> [SHORT PROBLEM]: In the lines from the beginning through the line containing "Looking at the", change "sidebar" to "side panel" and keep everything else the same. Give only those lines, and omit the pictures.

= = = =

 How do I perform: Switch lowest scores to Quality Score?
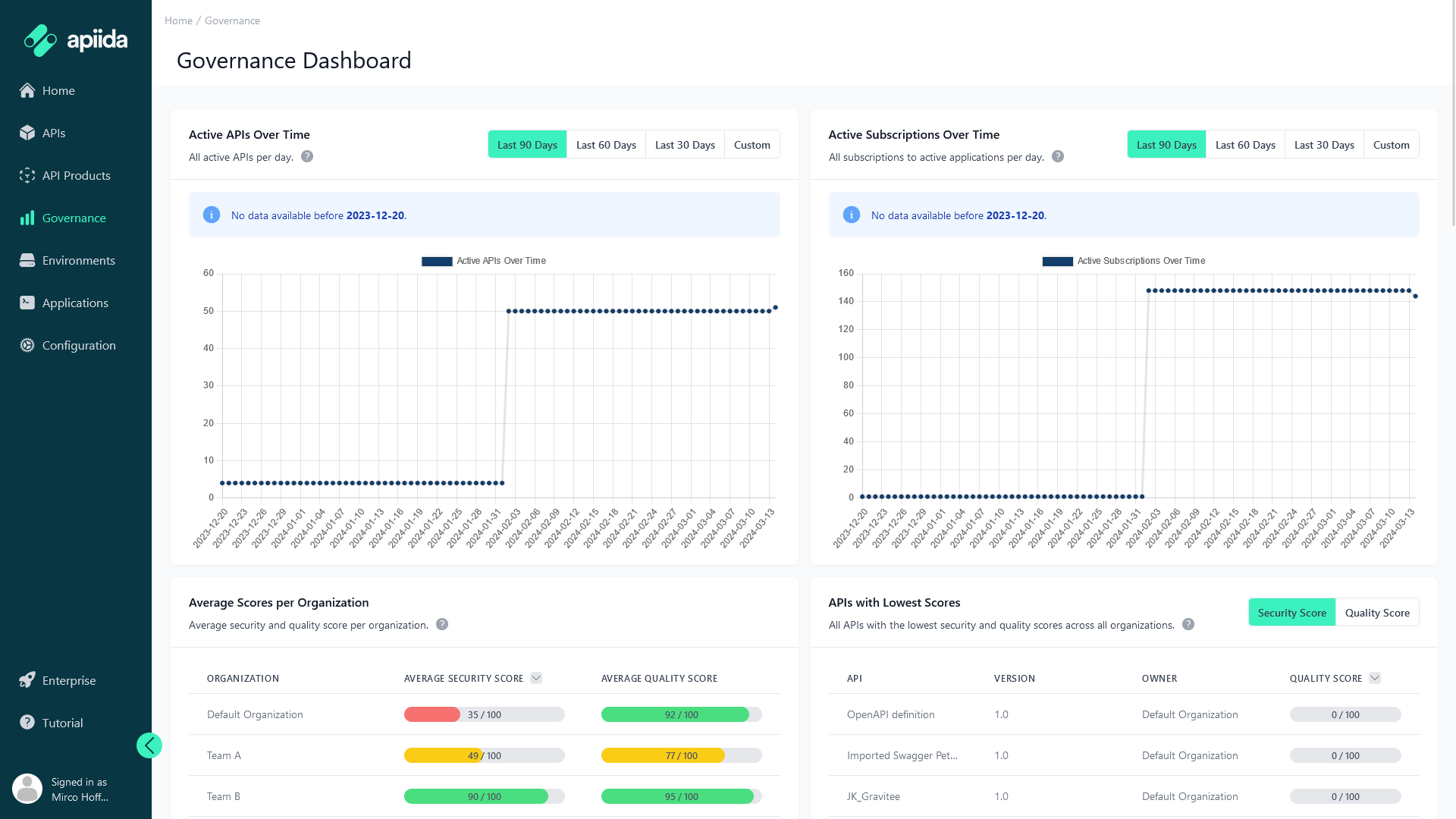[x=1377, y=613]
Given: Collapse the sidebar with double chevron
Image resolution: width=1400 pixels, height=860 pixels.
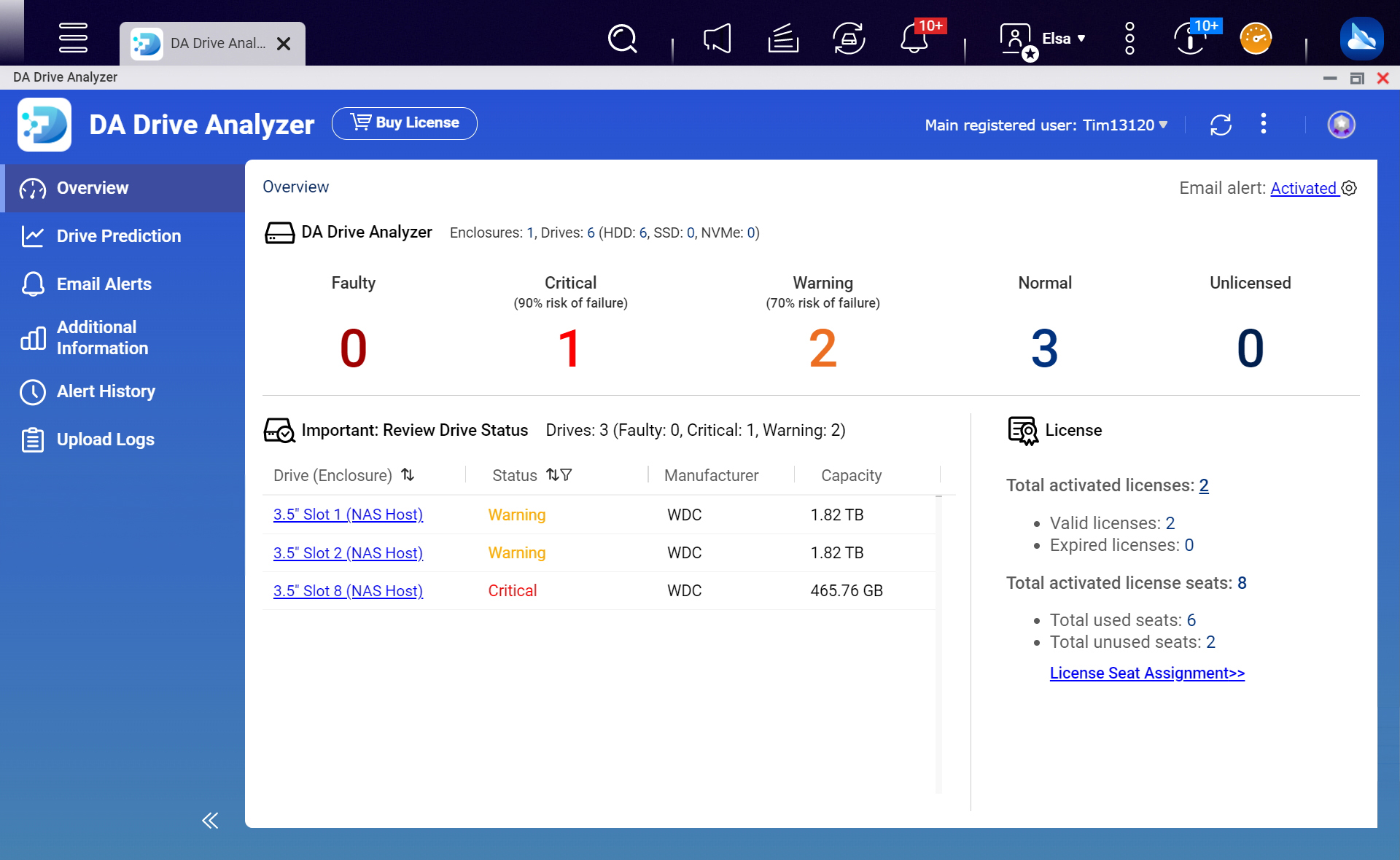Looking at the screenshot, I should tap(210, 821).
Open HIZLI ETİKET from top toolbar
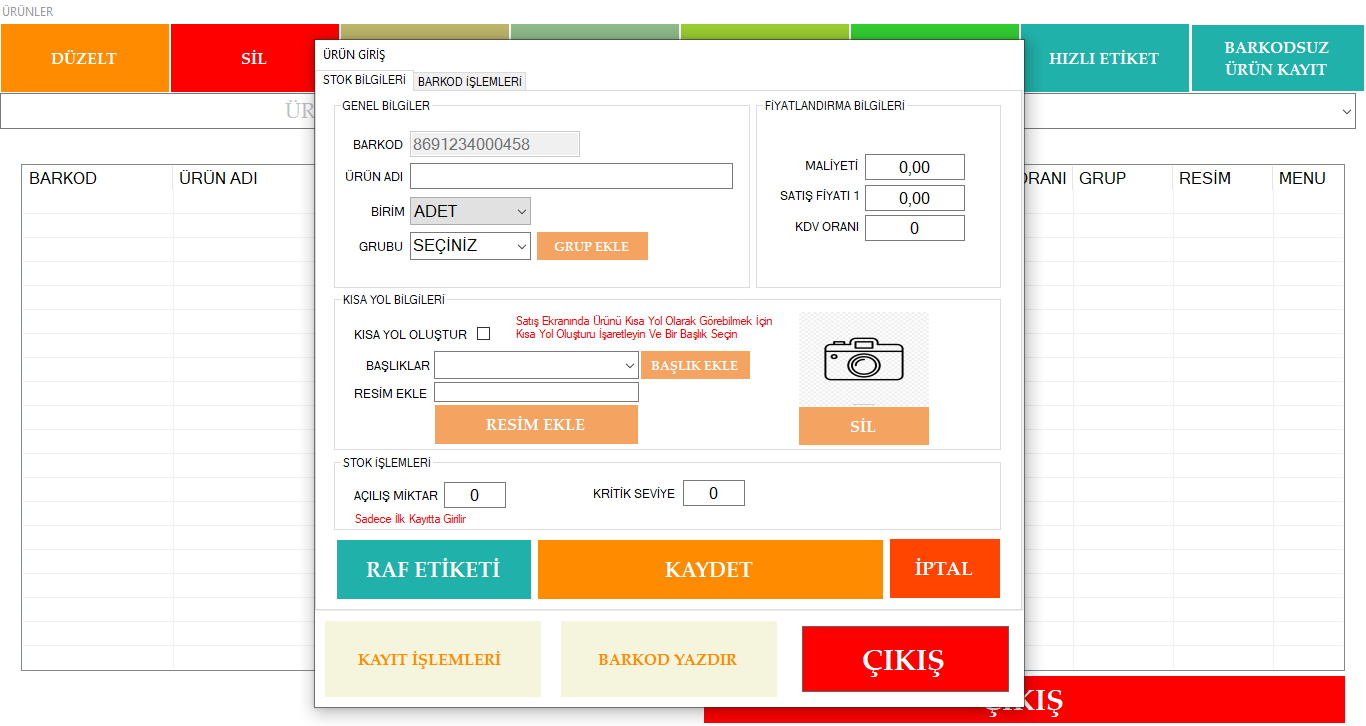Viewport: 1366px width, 726px height. [x=1104, y=59]
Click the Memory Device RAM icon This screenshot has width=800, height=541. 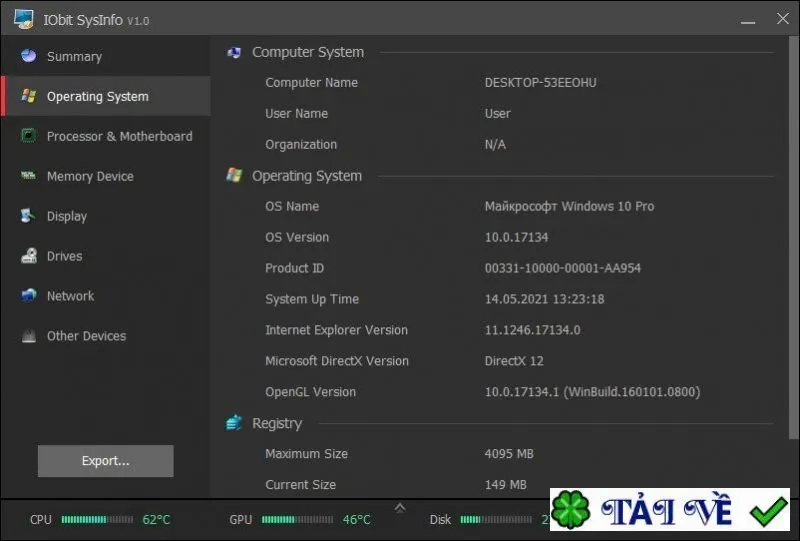[x=29, y=176]
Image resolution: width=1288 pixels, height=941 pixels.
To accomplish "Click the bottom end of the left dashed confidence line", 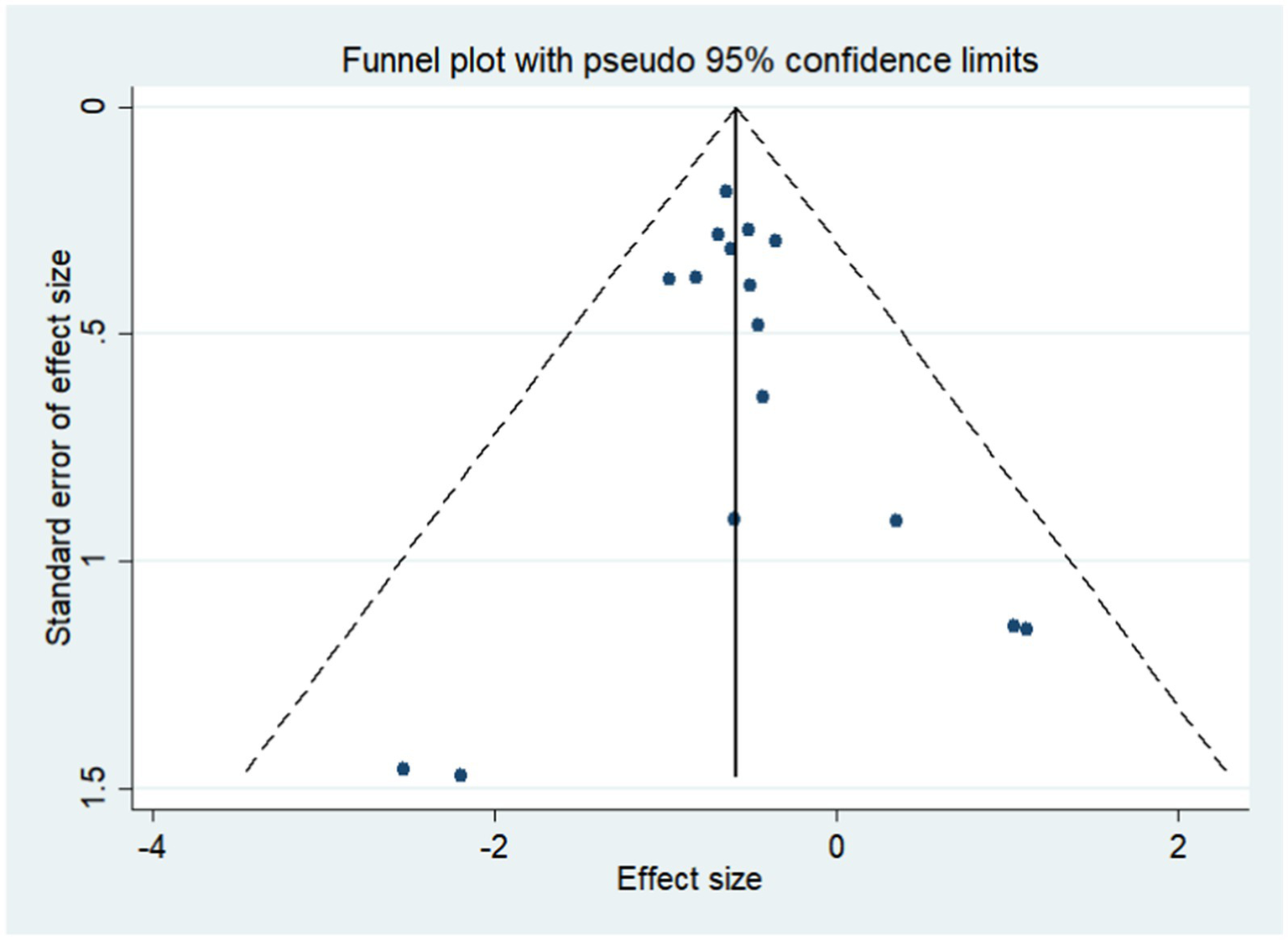I will pos(247,770).
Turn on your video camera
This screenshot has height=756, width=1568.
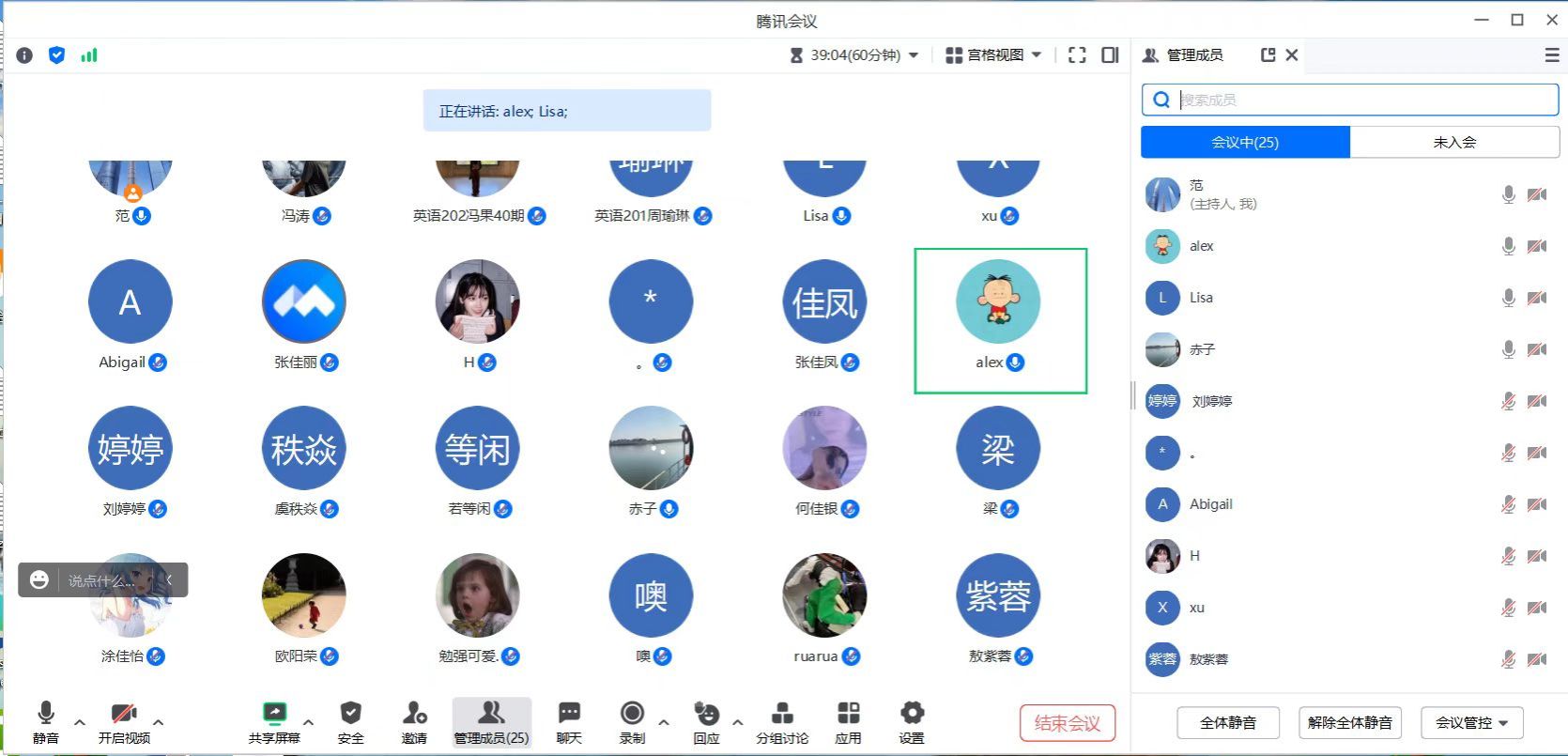tap(124, 721)
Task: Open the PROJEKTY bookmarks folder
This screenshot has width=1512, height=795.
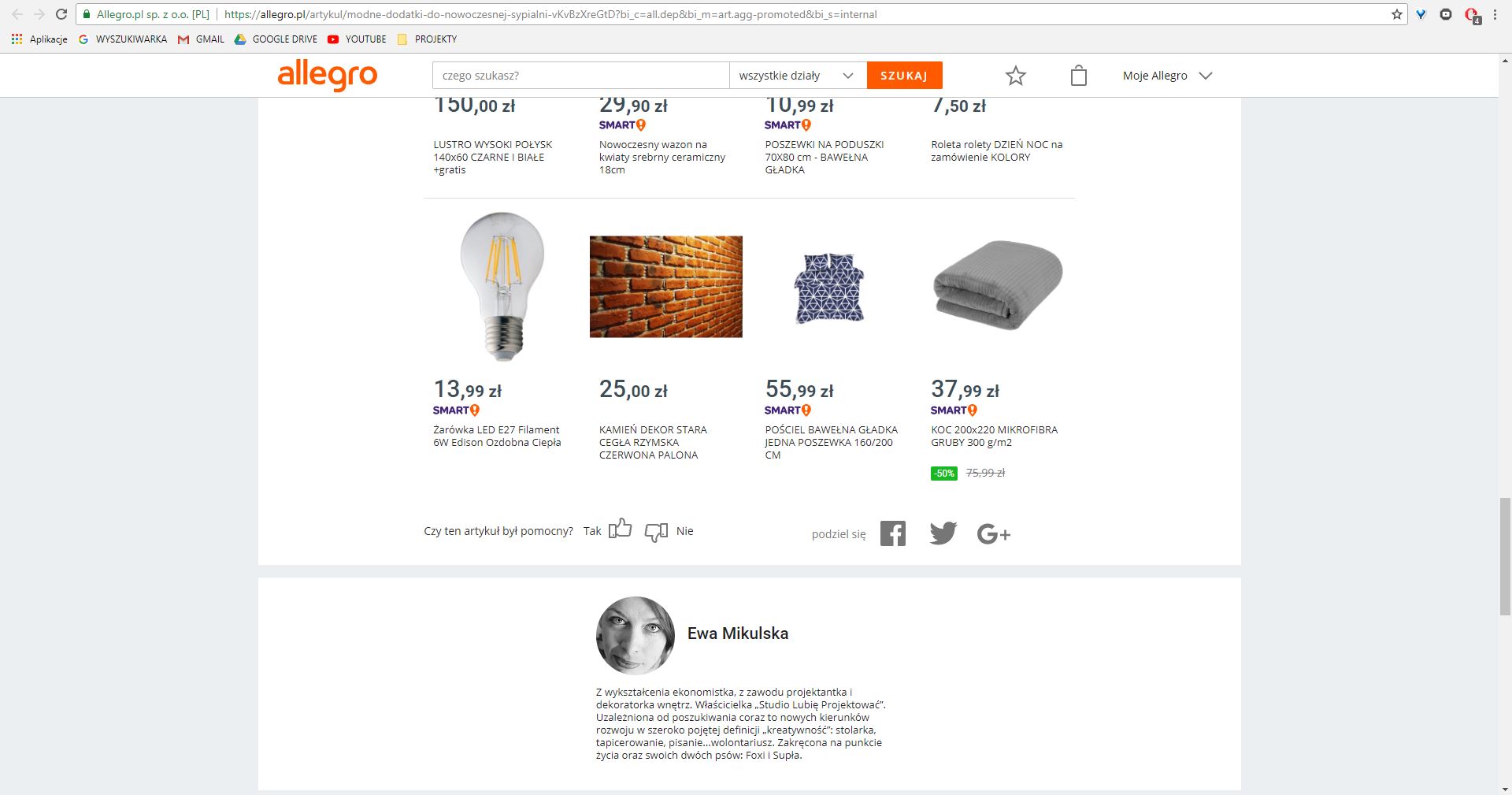Action: [x=428, y=39]
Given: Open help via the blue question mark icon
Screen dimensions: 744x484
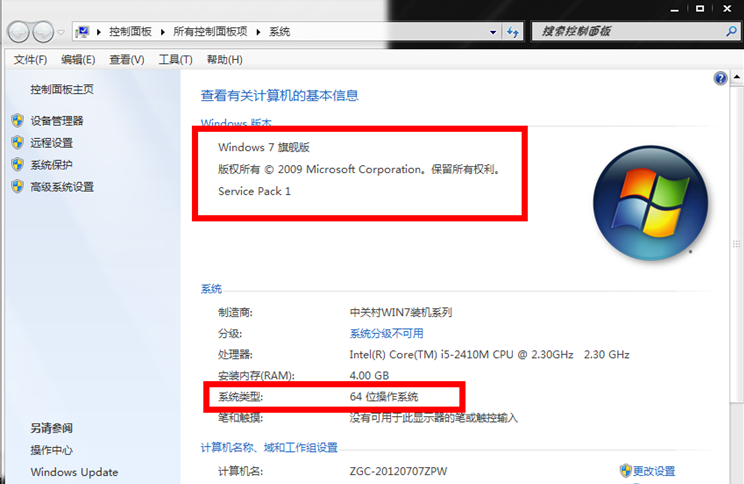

= = = =

> [FULL OUTPUT]:
 How do I perform: Switch lowest scores to Quality Score?
[x=1377, y=613]
Given: Collapse the side panel with double chevron
Image resolution: width=1400 pixels, height=860 pixels.
Looking at the screenshot, I should tap(210, 821).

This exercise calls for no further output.